Tentu saja janji tersebut berhasil menggemparkan publik. Pasalnya, banyak yang menilai memberikan BBM secara gratis kepada masyarakat adalah suatu hal yang tidak masuk akal. Yang akan terdampak jika kebijakan tersebut benar-benar dilakukan adalah terkait dengan Anggaran Pendapatan dan Belanja Negara.
Janji Tak Masuk Akal yang Akan Tambah Beban Bagi APBN
Direktur Eksekutif Institute for Development of Economics and Finance (Indef) Tauhid Ahmad menilai bahwa sangat tidak mungkin jika pemerintah menggratiskan BBM. Karena dampaknya akan membebani belanja pemerintah terutama untuk subsidi.

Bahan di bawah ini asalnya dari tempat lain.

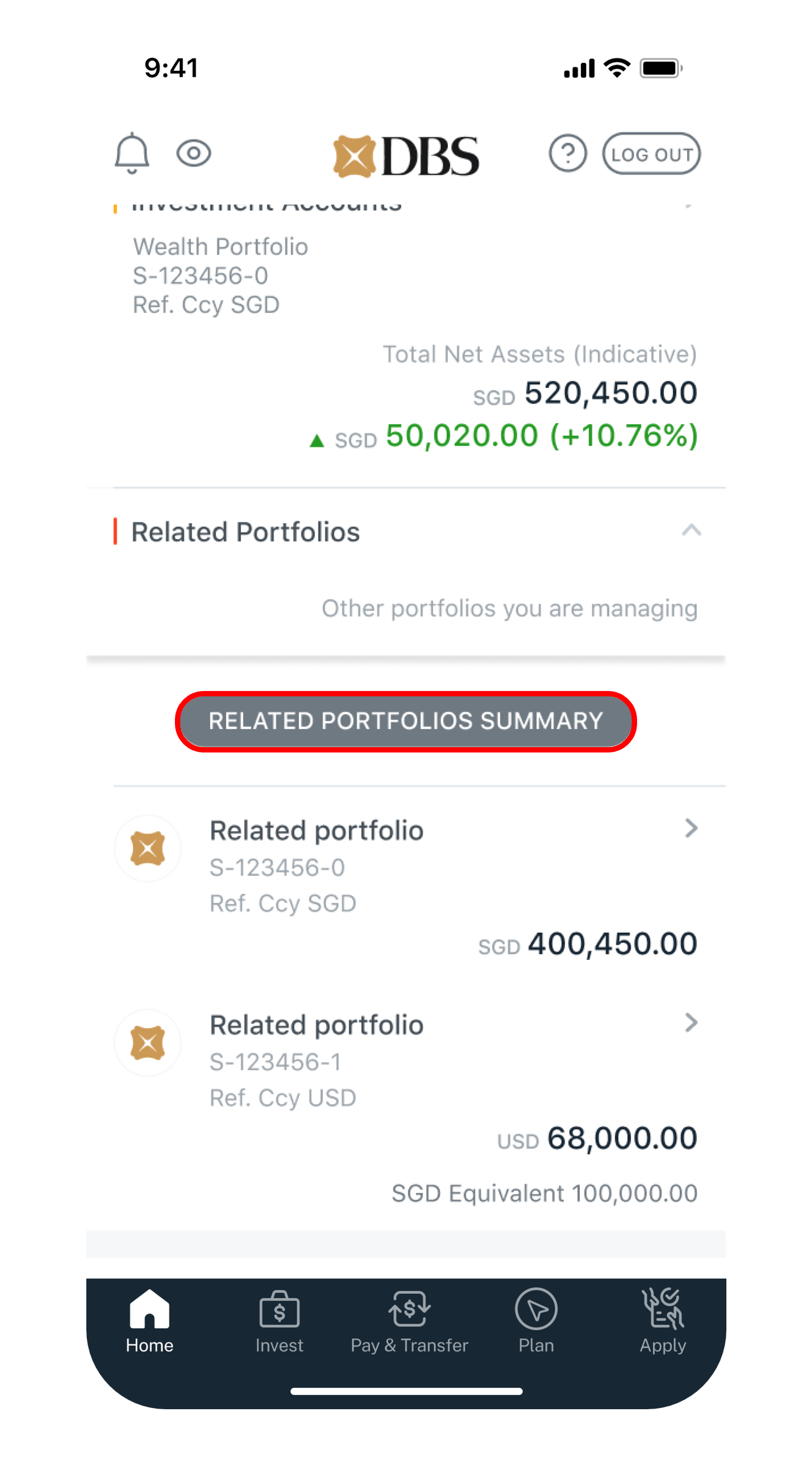Collapse the Related Portfolios section
The height and width of the screenshot is (1463, 812).
click(x=691, y=530)
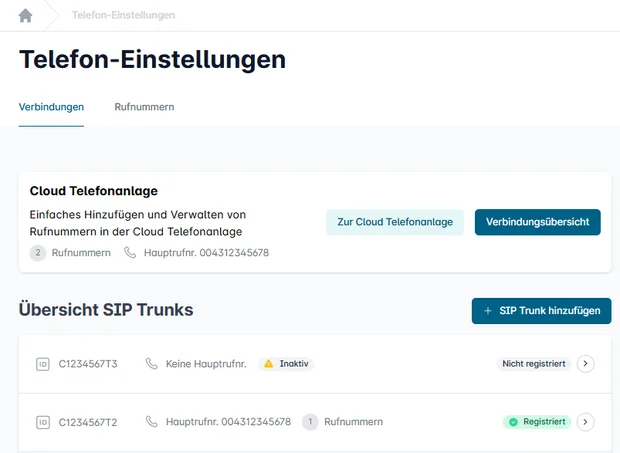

"Pertama tidak mungkin ya, karena begini pemerintah BBM ini ada dua subsidi ya. Pertama solar besarnya Rp 1.000 per liter subsidinya, kalau harga keekonomiannya di atas Rp 10.000 atau Rp 11.000 tergantung, maka kalau digratiskan sangat tidak mungkin," ujarnya dilansir dari detikcom, Rabu (13/9/2023).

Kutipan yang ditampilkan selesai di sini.